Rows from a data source
·····
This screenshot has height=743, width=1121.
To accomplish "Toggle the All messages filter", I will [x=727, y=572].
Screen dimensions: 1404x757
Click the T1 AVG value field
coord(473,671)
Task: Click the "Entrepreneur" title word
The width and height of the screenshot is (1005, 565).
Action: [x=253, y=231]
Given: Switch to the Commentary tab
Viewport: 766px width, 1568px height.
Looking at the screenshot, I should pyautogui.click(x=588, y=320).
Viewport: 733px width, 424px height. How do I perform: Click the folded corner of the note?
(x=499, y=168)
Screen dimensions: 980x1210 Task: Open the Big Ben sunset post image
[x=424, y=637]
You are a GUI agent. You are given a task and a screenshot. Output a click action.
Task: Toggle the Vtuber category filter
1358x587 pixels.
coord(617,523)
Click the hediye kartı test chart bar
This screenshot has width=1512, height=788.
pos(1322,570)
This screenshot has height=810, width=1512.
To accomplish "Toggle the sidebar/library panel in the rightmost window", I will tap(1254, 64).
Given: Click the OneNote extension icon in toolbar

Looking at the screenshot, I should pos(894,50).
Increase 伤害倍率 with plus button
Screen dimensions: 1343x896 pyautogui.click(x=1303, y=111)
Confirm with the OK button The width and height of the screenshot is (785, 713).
·····
What you need to do » Pull out every row above and write each one again word for word.

Solution »
This screenshot has height=743, width=1121.
To accomplish "Toggle the All messages filter", I will [x=727, y=572].
Screen dimensions: 1404x757
Click the T1 AVG value field
coord(473,671)
Task: Click the "Entrepreneur" title word
The width and height of the screenshot is (1005, 565).
Action: [x=253, y=231]
Given: Switch to the Commentary tab
Viewport: 766px width, 1568px height.
Looking at the screenshot, I should pyautogui.click(x=588, y=320).
Viewport: 733px width, 424px height. How do I perform: Click the folded corner of the note?
(x=499, y=168)
Screen dimensions: 980x1210 Task: Open the Big Ben sunset post image
[x=424, y=637]
You are a GUI agent. You are given a task and a screenshot. Output a click action.
Task: Toggle the Vtuber category filter
1358x587 pixels.
coord(617,523)
Click the hediye kartı test chart bar
This screenshot has width=1512, height=788.
pos(1322,570)
This screenshot has height=810, width=1512.
To accomplish "Toggle the sidebar/library panel in the rightmost window", I will tap(1254, 64).
Given: Click the OneNote extension icon in toolbar

Looking at the screenshot, I should pos(894,50).
Increase 伤害倍率 with plus button
Screen dimensions: 1343x896 pyautogui.click(x=1303, y=111)
Confirm with the OK button The width and height of the screenshot is (785, 713).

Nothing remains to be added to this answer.